* BEGIN INPUT RECORDS *
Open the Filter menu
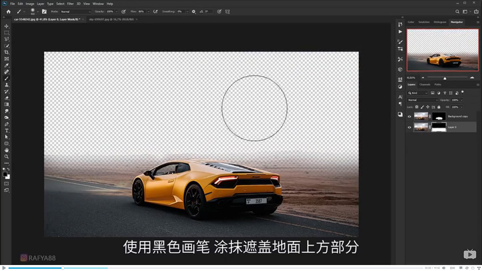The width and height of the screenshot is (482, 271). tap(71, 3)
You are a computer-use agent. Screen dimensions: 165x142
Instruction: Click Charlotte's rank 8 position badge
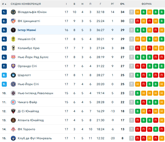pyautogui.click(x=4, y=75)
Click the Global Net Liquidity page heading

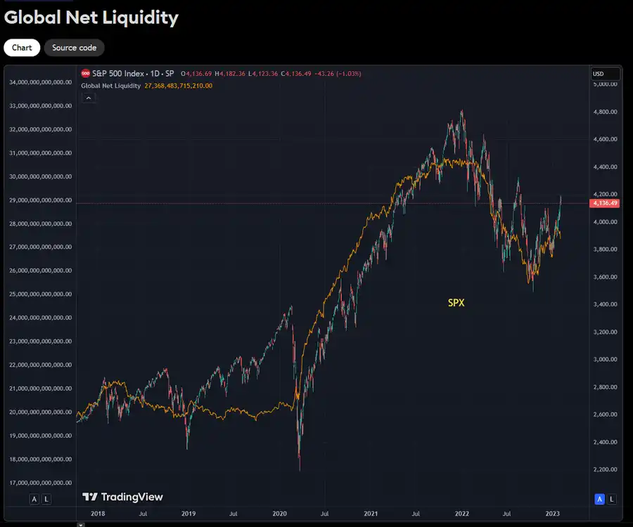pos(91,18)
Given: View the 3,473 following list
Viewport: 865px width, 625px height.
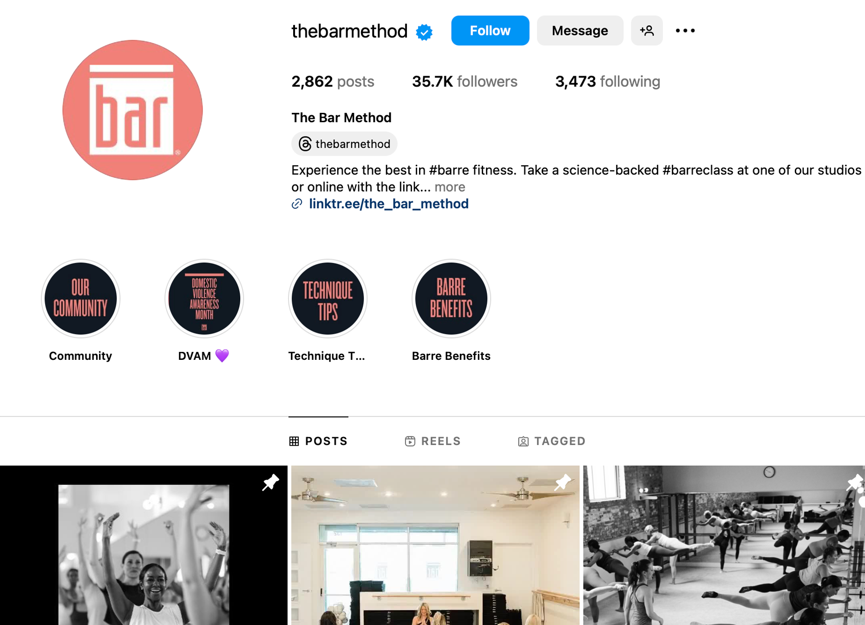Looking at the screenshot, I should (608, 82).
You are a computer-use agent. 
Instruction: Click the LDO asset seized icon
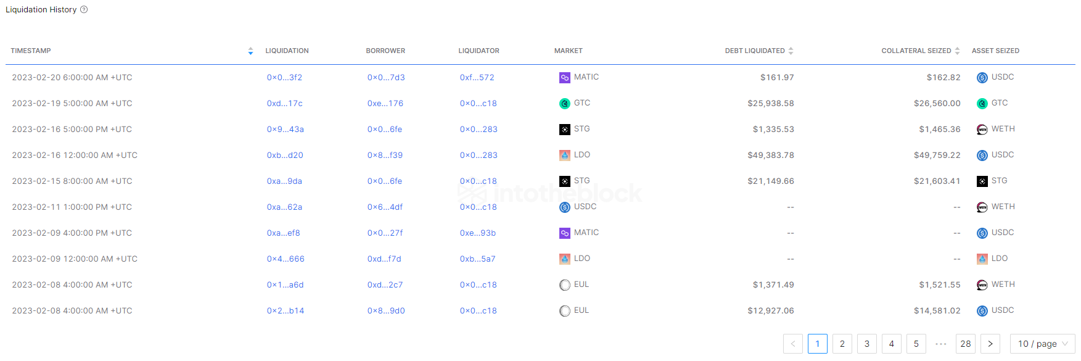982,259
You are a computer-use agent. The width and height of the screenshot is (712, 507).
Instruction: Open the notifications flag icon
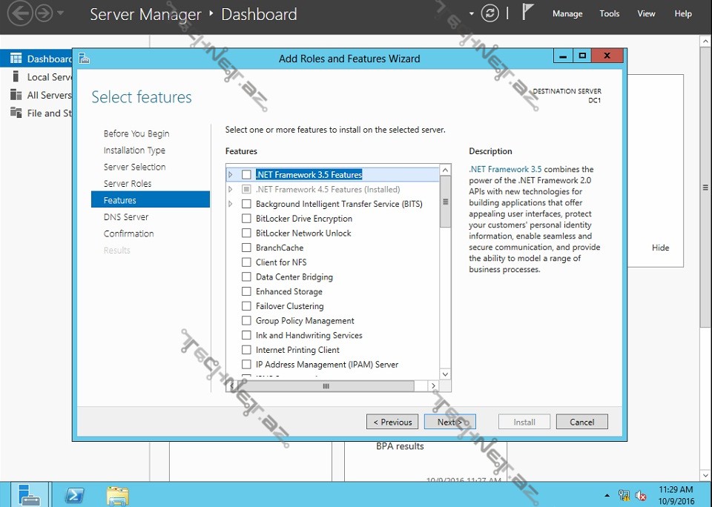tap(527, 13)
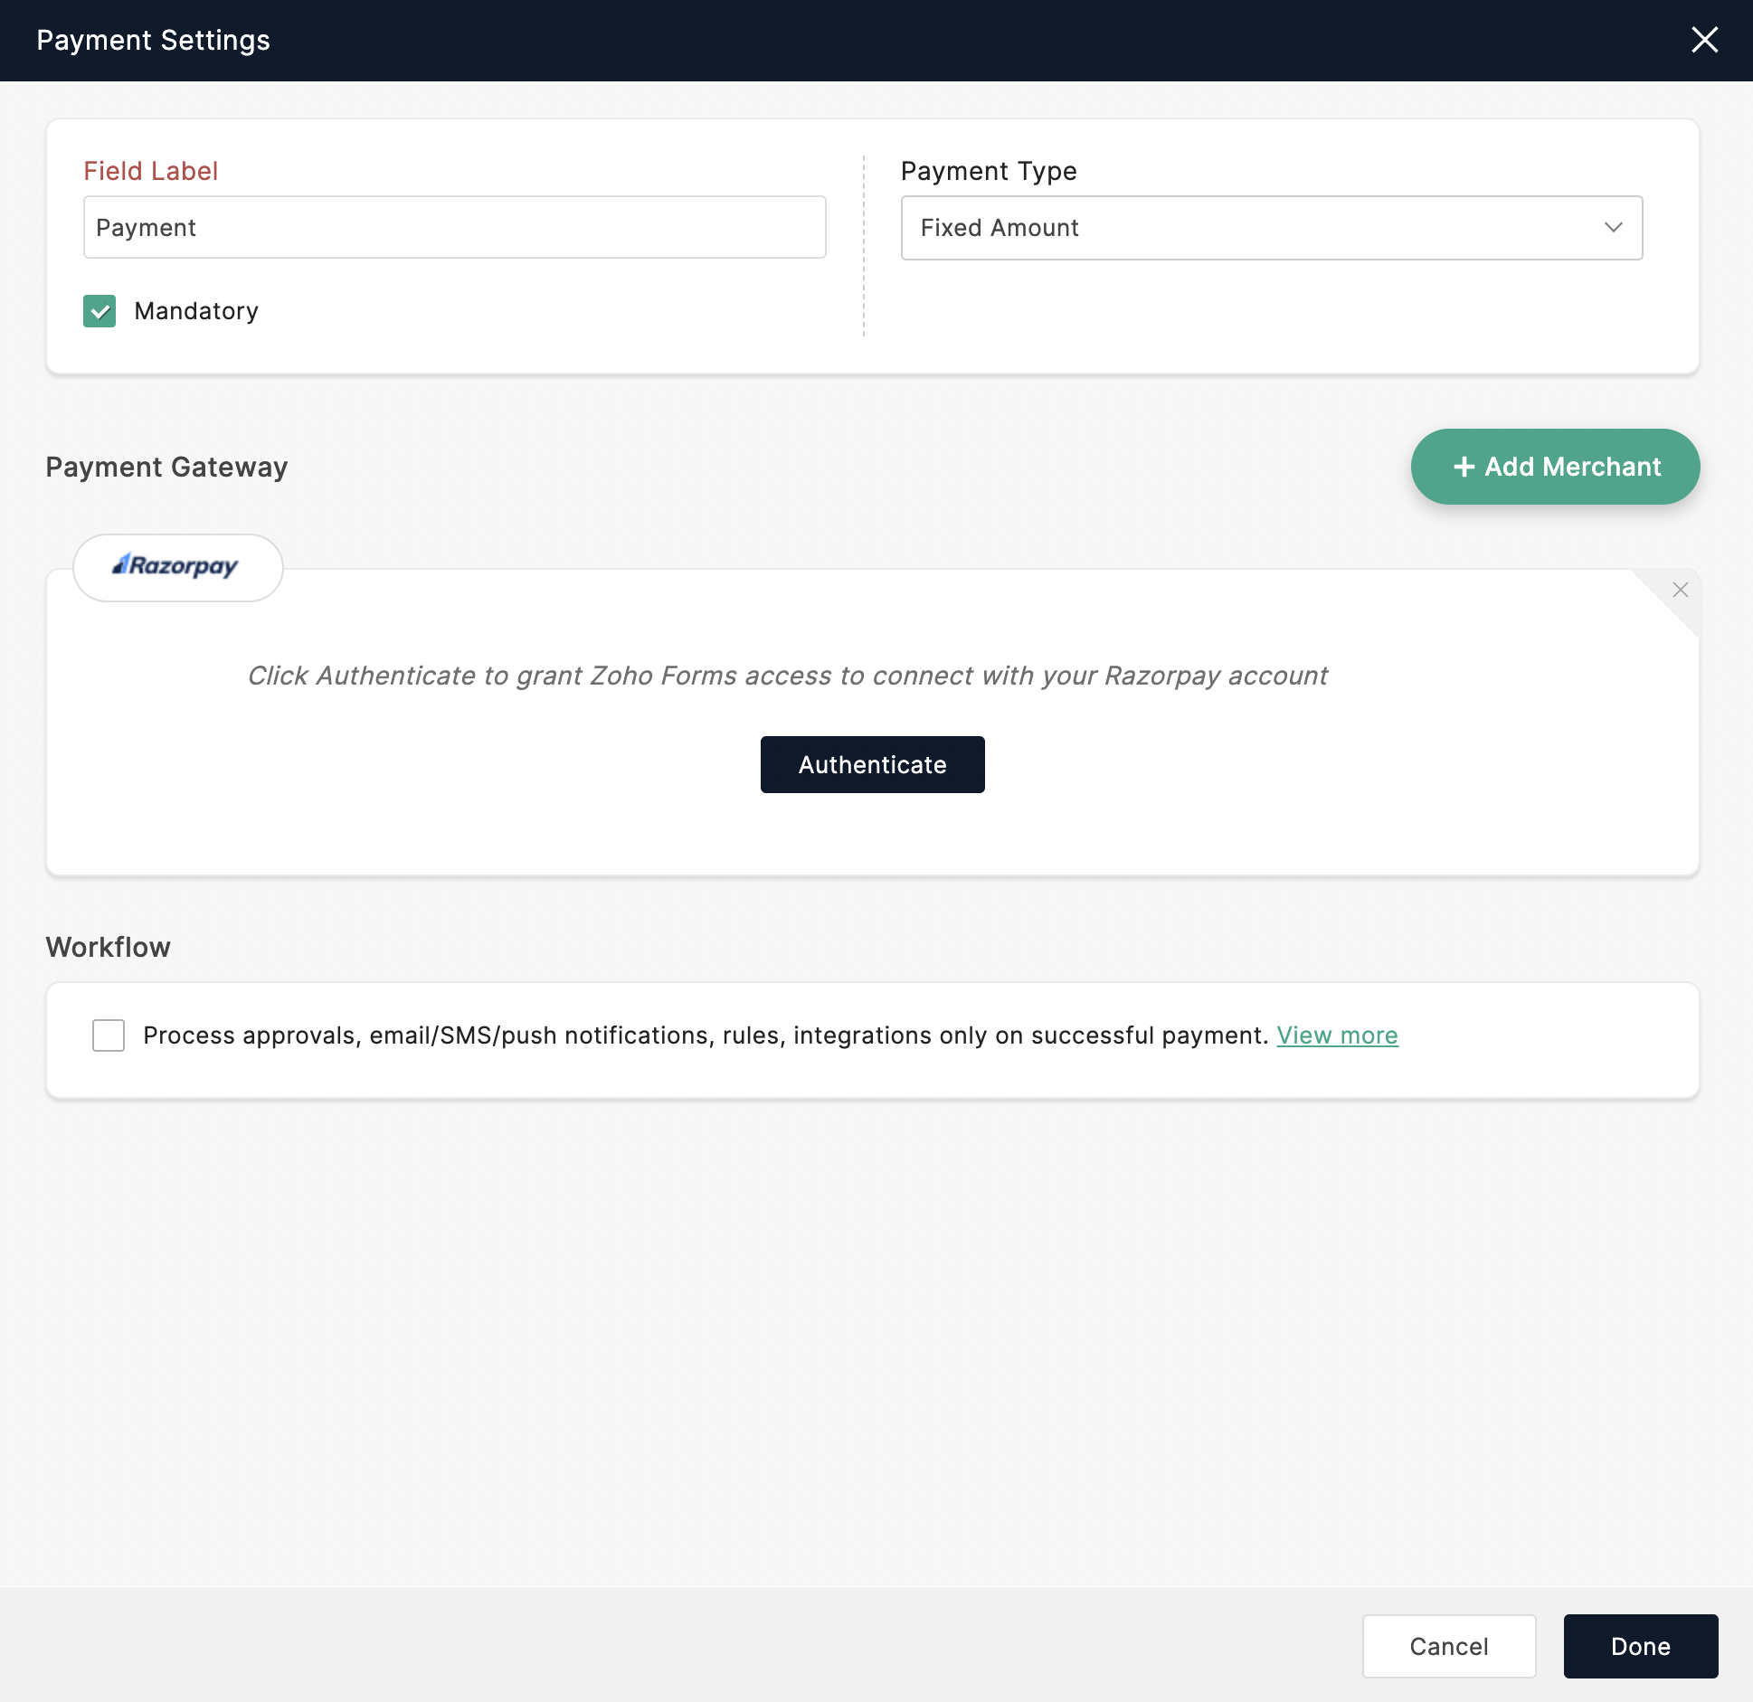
* END INPUT RECORDS *
> AIM
Please copy out every one of the lines above word for word, leaving the pictures out of your answer.

> TASK ANSWER
Open the Filter menu
The width and height of the screenshot is (482, 271). tap(71, 3)
You are a computer-use agent. Screen dimensions: 165x142
Instruction: Click Charlotte's rank 8 position badge
pyautogui.click(x=4, y=75)
Click the Global Net Liquidity page heading

pos(91,18)
Given: View the 3,473 following list
Viewport: 865px width, 625px height.
Looking at the screenshot, I should (608, 82).
You are a computer-use agent. 
Instruction: Click the LDO asset seized icon
982,259
You are a computer-use agent. The width and height of the screenshot is (712, 507).
Instruction: Open the notifications flag icon
tap(527, 13)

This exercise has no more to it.